O escritor Octavio Paz, tentando extrair algo de graça de uma história no fundo lúgubre, dizia com humor que “pensei que não havia nada mais apaixonante que uma corrida de touros, até que vi dois argentinos discutindo sobre política”.
Talvez as expressões emblemáticas mais representativas de certo jeito de ser da política local sejam os símbolos de dois partidos que eram, teoricamente, forças que ocupavam o centro político argentino nos anos 70: a União Cívica Radical — o radicalismo — e o partido que foi criado a partir de uma dissidência do antiperonismo. O lema da UCR era “se rompe pero no se dobla”, fazendo alusão a um galho que pode ser “quebrado, mas não vergado”, toda uma apologia da inflexibilidade, que é o oposto do que se espera do diálogo — ou seja, flexibilidade! Por sua vez, a agremiação criada pelos dissidentes tinha como nome “Partido Intransigente”, o que carregava no nome a própria negação da política. Por isso, Nicolás Schumway, diretor do Centro de Estudos Latino-Americanos da Universidade do Texas e autor de “La invención de la Argentina”, concluiu depois de uma longa reflexão que “no imaginário dos argentinos, a intransigência converteu-se num valor moral”. Quem tiver visto alguns filmes da safra argentina dos últimos 20 anos identificará essa cizânia até nos atos mais singelos, como uma reunião de um clube de bairro. A base da argumentação é sempre a desqualificação do interlocutor.

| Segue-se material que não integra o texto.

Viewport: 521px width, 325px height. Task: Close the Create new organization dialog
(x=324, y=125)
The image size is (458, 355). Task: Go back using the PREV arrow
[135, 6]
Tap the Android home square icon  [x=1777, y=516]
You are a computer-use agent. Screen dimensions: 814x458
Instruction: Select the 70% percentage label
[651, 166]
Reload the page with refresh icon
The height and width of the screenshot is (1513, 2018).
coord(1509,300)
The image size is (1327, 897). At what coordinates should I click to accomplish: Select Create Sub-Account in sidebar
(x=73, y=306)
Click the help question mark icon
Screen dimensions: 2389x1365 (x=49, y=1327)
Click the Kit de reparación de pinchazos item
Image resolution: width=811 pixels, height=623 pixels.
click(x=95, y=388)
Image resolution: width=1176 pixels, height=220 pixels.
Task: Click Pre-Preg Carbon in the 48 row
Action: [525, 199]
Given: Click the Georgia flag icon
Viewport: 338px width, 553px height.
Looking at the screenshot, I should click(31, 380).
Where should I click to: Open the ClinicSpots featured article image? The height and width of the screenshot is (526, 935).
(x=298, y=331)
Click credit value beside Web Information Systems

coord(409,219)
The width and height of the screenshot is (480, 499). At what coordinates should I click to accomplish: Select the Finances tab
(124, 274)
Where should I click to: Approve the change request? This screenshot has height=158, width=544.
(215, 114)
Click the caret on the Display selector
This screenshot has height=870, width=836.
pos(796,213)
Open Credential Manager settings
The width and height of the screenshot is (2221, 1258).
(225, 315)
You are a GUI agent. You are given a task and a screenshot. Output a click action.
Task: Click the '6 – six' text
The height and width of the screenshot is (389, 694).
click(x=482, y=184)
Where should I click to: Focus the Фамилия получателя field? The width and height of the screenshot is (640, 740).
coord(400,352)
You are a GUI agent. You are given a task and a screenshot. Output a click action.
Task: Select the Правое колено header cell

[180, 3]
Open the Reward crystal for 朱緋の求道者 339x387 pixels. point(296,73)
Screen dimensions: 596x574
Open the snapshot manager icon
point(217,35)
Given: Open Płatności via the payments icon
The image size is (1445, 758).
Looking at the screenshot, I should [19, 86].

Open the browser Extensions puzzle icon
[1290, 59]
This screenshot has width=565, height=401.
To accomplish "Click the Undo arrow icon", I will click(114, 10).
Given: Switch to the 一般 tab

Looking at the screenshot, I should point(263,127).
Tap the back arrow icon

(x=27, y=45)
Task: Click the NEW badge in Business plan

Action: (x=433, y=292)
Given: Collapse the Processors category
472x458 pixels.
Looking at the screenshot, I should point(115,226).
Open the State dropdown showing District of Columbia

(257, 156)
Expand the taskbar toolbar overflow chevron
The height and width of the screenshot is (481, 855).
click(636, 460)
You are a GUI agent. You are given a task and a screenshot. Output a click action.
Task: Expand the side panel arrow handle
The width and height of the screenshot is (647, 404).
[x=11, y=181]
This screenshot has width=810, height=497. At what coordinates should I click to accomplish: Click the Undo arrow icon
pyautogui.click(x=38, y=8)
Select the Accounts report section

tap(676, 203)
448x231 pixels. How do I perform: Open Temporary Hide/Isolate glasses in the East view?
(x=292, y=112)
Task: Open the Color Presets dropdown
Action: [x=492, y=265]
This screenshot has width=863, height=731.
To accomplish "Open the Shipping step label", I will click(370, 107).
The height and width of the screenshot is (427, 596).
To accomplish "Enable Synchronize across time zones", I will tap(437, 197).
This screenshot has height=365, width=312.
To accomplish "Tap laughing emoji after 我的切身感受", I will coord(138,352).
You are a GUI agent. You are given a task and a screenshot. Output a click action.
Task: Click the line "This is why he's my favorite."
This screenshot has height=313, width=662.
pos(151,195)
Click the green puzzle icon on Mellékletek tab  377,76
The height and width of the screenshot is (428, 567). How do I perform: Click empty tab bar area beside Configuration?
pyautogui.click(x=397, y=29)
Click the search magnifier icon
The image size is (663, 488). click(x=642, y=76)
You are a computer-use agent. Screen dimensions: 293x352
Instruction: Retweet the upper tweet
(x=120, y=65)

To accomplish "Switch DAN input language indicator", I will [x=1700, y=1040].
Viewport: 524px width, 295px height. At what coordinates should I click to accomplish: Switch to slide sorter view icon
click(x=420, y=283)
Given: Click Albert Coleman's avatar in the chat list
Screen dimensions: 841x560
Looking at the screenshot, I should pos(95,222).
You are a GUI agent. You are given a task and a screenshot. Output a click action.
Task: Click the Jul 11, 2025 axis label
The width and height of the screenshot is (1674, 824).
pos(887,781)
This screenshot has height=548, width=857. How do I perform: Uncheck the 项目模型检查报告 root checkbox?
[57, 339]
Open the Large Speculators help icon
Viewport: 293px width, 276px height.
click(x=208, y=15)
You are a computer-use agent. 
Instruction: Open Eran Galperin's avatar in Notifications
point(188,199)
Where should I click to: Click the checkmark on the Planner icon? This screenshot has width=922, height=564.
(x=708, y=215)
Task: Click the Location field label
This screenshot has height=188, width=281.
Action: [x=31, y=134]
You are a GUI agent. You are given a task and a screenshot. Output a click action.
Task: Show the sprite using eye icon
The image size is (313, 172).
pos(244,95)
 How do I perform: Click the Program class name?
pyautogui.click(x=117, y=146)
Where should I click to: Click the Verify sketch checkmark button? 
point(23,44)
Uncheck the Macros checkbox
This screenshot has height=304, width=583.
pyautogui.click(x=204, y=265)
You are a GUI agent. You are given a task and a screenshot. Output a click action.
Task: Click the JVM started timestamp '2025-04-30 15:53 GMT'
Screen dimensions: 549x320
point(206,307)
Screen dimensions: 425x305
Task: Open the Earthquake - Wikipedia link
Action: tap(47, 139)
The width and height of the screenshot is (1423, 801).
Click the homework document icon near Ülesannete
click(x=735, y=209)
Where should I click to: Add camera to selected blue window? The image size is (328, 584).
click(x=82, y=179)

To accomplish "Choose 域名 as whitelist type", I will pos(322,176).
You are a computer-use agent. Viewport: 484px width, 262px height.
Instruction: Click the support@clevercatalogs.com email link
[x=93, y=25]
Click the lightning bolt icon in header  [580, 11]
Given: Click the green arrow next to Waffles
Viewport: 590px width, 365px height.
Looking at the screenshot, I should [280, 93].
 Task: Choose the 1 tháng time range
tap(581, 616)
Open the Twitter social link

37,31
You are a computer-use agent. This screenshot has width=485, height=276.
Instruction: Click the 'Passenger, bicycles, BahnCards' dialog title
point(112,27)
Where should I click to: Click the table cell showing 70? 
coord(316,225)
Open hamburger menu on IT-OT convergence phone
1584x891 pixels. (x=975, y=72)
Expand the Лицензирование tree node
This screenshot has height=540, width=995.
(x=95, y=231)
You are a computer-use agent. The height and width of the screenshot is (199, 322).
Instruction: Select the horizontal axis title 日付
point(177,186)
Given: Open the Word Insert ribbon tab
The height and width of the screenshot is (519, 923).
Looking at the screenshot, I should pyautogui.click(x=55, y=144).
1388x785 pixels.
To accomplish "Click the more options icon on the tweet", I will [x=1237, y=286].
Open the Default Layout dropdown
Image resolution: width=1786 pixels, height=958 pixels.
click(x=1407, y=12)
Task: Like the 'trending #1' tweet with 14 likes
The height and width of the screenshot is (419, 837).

Os anos de Alfonsín e, de certa forma, também de Menem tinham ajudado a mitigar esse tipo de espírito, tornando o país um pouco mais normal e gerando um debate político mais assemelhado ao de outras nações, em que pesem os problemas econômicos da época, alguns bastante dramáticos. Já as três Presidências do casal Kirchner — a de Néstor e as duas de Cristina — reintroduziram essa polarização da política, talvez a herança mais nefasta que deixam esses anos para a Argentina. As questões econômicas, por mais difíceis que sejam, podem ser resolvidas. Porém, quando um filho julga que seu pai é um “oligarca”, um parente que o seu primo é “entreguista” ou alguém faz o pior dos julgamentos morais do seu amigo de infância porque ele pensa diferente, um país é bem mais difícil de consertar. A Argentina de hoje é uma Síria sem sangue. Pacificar os espíritos será o desafio mais difícil para quem vencer as eleições em 2015.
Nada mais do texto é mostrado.